Thanks, aparna. Comparisons to the famous English August. I'll look forward to your thoughts.
i agree with you completely when you say that we are contented with fragments instead of looking at the bigger picture.
"Human beings, when entrusted with divine revelation, have so many ways of going wrong. Like a hazy sunrise, the radiant truth of Christ suffers from disruptive intervention. Consider the many stages of distortion:
1) Truth delivered, but not heard—like a letter stuck on the mantle and forgotten.
2) Truth heard, but not comprehended—like a comment taken out of context.
3) Truth comprehended, but not applied—like an practicing sports therapist who’s overweight.

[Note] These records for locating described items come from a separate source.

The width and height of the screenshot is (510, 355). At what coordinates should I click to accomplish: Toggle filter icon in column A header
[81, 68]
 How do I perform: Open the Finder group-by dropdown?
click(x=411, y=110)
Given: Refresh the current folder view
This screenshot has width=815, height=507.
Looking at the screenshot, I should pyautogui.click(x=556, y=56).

4) Truth applied, but not in balance—like a child slapping Band-Aids on a head wound. And each discontinuity has its nuances… So many ways the message can go wrong"- correct me if i am wrong but i always thought people with divine revealation are the ones who see the truth in totality for instance saints , prophets . shouldn't the stages of distortion that you talk of is applicable to lesser "enlightened people" in other words layman
>>i always thought people with divine revealation are the ones who see the truth in totality for instance saints, prophets. Shouldn't the stages of distortion that you talk of is applicable to lesser "enlightened people" in other words layman<<
In our day, I would limit "divine revelation" to what we have in The Bible (which God has gone to great lengths to preserve for about two millenia). In modern times, no one person "possesses" divine revelation, except to the extent in which he understands the message of God's Word.

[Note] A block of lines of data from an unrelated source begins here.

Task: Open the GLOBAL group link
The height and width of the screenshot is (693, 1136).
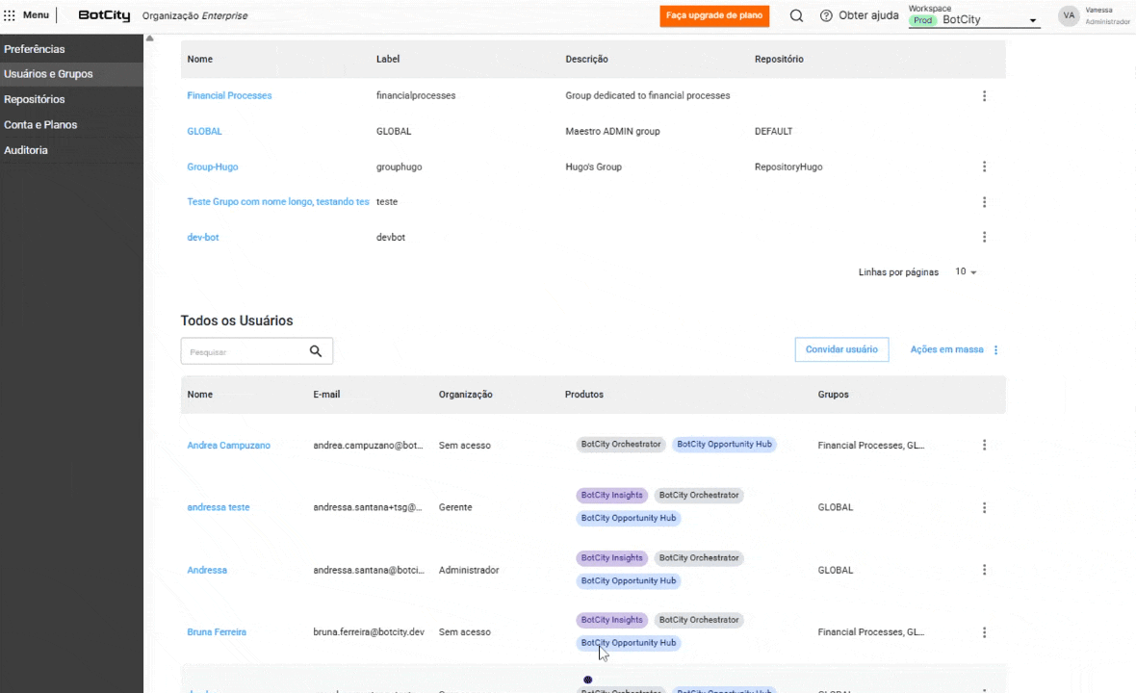Action: click(x=204, y=131)
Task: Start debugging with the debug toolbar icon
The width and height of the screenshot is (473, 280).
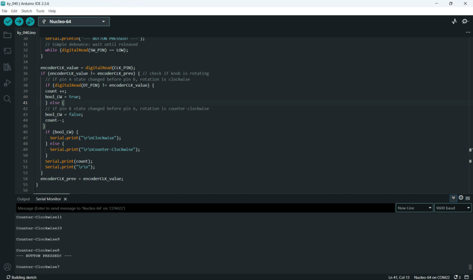Action: (30, 22)
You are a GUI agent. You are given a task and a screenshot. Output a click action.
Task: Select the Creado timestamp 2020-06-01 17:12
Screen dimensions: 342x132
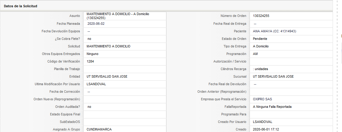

We do, however, have truth preserved intact. That truth has a specific message, and one need not be the Pope to explore and grasp it. God calls everyone to examine his message, "to see whether these things be so." (Luke, The Bible) One can and should, however, take pains to study "words of life" carefully...
Some of history's "prophets" began as "laymen" - farmers and livestock owners - and because of their devotion to God's message we now recognize them as "inspired." Such a blurred hierarchy of insight has continued in modern times (Shoemakers, industrialists, chefs have become spiritual giants.) Which is merely to say, a love for Christ and an enquiring mind preceeds "enlightened" status.